Transición defensiva y ocupación de espacios: la lección táctica de Vargas
El pressing trap azulgrana busca generar superioridades en la salida de balón rival y atraer para abrir espacios en profundidad. Vargas leyó cada movimiento con madurez. Su capacidad para anticipar las líneas de pase del Barcelona y cortar la progresión en zonas intermedias redujo los metros de ventaja que el equipo visitante suele encontrar en esa fase.

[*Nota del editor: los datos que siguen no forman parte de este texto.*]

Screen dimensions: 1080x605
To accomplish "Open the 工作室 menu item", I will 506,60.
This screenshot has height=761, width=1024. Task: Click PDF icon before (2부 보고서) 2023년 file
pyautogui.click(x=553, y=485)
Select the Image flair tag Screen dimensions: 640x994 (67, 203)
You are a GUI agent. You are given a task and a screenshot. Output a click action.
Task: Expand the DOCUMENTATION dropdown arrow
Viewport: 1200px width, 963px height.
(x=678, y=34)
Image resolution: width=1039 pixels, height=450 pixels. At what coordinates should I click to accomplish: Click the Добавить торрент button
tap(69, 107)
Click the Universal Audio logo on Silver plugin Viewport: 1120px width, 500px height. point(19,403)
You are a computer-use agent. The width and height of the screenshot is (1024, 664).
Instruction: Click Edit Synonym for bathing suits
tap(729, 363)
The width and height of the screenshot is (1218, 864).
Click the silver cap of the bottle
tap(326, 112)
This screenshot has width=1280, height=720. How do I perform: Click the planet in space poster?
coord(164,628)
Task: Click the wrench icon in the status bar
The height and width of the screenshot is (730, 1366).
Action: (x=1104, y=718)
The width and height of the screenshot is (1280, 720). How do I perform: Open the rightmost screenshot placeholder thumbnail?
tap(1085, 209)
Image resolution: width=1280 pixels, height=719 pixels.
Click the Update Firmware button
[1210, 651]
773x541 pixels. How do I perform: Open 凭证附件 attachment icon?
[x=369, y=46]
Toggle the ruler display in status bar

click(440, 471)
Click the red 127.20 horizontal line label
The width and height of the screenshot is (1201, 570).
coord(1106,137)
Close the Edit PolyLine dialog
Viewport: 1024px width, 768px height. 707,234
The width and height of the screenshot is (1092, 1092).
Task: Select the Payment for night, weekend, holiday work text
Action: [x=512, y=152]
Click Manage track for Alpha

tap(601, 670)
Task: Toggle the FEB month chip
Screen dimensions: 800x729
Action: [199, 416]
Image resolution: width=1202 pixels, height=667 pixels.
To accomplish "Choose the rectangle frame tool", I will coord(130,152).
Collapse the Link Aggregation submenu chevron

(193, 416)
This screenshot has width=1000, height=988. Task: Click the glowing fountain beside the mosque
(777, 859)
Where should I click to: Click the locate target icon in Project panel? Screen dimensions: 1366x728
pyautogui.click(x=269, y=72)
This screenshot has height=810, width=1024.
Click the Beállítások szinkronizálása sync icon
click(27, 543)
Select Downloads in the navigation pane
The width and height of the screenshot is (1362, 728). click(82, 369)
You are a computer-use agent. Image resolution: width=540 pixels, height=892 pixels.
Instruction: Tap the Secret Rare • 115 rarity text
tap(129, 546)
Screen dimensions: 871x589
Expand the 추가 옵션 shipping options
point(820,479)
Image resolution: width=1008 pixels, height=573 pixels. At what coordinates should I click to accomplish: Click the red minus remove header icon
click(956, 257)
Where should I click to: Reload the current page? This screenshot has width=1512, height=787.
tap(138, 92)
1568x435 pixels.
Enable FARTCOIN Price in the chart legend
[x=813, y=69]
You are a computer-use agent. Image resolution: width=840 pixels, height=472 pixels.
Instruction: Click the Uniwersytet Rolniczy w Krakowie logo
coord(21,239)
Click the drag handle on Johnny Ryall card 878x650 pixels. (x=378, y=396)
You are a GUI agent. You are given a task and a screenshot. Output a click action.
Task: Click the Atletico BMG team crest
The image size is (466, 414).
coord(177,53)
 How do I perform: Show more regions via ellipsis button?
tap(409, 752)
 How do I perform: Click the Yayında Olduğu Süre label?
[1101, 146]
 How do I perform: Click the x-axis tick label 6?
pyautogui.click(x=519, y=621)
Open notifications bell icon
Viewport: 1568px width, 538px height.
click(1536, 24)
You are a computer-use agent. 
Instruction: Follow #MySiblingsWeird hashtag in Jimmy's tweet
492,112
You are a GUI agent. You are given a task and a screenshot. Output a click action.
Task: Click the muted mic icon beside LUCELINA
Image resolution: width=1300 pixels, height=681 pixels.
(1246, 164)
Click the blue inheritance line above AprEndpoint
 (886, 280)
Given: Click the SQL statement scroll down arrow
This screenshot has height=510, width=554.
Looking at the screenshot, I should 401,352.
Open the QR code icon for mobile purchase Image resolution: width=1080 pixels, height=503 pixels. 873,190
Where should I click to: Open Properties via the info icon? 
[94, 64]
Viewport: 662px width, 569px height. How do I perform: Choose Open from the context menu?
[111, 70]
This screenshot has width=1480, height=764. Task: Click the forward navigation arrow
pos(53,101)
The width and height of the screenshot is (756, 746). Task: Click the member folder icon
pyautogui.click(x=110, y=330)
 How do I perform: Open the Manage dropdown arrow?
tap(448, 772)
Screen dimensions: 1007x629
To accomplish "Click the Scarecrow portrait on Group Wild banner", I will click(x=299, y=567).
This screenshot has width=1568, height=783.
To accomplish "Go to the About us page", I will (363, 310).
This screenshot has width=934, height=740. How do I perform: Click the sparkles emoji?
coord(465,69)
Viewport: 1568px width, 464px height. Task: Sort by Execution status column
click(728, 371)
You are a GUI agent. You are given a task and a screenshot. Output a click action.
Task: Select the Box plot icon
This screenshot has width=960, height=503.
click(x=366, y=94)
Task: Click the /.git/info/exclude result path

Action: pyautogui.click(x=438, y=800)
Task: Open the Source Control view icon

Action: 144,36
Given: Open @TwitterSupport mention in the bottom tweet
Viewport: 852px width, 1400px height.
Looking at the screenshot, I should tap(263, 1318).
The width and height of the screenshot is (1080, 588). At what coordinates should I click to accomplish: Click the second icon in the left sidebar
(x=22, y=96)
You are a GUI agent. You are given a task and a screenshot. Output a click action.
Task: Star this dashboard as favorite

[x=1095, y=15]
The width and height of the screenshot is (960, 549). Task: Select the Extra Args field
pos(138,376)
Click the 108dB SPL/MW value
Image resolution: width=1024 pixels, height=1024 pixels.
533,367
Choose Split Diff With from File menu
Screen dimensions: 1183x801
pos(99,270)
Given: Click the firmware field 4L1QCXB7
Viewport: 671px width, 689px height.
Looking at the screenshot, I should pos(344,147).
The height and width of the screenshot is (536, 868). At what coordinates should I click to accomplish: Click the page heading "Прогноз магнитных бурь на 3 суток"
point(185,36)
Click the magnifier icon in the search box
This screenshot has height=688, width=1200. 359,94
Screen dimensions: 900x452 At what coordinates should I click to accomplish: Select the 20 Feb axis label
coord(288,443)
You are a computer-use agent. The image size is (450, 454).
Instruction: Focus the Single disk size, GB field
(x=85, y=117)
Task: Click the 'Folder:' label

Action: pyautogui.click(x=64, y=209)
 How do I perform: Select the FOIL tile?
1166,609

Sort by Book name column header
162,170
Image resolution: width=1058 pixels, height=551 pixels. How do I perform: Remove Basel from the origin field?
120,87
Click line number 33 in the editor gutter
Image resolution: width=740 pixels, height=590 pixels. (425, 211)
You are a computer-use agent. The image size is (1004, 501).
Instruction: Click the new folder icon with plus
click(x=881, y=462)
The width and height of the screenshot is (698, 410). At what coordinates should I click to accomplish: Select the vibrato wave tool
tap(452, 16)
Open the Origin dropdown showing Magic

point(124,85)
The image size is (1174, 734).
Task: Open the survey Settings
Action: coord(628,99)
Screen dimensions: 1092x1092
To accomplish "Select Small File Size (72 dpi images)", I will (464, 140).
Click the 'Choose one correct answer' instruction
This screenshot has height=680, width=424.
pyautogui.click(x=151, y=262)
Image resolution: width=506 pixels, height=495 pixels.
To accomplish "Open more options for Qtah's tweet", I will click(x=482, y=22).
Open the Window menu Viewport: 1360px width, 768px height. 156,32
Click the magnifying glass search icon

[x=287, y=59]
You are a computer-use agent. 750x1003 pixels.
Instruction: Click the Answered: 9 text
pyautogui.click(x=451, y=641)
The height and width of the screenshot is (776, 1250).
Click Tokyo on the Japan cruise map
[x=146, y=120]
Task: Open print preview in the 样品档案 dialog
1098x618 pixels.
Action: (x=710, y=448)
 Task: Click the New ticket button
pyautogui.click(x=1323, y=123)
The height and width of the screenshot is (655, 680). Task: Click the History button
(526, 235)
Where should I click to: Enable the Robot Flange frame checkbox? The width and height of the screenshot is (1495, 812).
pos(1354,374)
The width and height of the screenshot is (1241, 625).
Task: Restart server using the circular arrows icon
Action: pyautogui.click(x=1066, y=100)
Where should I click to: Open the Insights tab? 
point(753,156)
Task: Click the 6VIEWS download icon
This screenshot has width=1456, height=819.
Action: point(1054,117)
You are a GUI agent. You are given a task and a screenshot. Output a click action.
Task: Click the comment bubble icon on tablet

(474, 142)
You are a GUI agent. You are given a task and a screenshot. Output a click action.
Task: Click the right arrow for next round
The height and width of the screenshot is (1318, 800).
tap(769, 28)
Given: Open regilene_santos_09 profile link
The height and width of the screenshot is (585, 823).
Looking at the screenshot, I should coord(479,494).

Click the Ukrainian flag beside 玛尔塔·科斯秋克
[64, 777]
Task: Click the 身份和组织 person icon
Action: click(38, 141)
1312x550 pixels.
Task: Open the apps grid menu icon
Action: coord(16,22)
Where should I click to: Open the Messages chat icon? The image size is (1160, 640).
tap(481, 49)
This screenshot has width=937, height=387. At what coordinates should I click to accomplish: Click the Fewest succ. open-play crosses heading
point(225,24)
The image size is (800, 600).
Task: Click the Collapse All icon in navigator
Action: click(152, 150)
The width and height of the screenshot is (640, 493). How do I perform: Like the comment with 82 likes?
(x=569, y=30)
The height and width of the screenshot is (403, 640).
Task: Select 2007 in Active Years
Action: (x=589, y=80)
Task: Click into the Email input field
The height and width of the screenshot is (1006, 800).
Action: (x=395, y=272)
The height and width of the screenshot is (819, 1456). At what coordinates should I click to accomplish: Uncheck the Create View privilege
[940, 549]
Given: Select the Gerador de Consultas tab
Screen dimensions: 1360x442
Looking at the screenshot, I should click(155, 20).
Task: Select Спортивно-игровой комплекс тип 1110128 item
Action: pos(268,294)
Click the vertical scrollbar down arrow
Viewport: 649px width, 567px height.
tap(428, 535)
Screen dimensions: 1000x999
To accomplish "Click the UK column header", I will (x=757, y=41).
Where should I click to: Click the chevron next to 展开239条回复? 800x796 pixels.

La amplitud defensiva fue otra de sus herramientas. Se desplazó hacia los costados para compensar las superioridades numéricas que generaba el Barcelona por los flancos, ayudando a sus laterales en momentos de presión extrema sin dejar descubierto el centro. Esa movilidad lateral, combinada con la capacidad de recuperar posición rápidamente, define a un centrocampista con el perfil que Simeone lleva años buscando en la medular.
Una pieza de presente, no solo de futuro
El relato habitual sobre Obed Vargas lo sitúa como promesa o como proyecto. Lo de este lunes en el Metropolitano cambia el enfoque. No fue una actuación de jugador en desarrollo. Fue la de un futbolista que entiende lo que se le pide y lo ejecuta al nivel de LaLiga EA Sports.
La derrota ante el Barcelona duele. Pero el club madrileño tiene en Vargas un jugador que ya compite en la élite con garantías. A 12 kilómetros por partido y con ese porcentaje de duelos ganados, el mexicano no necesita que nadie hable de su futuro. Su presente lo dice todo.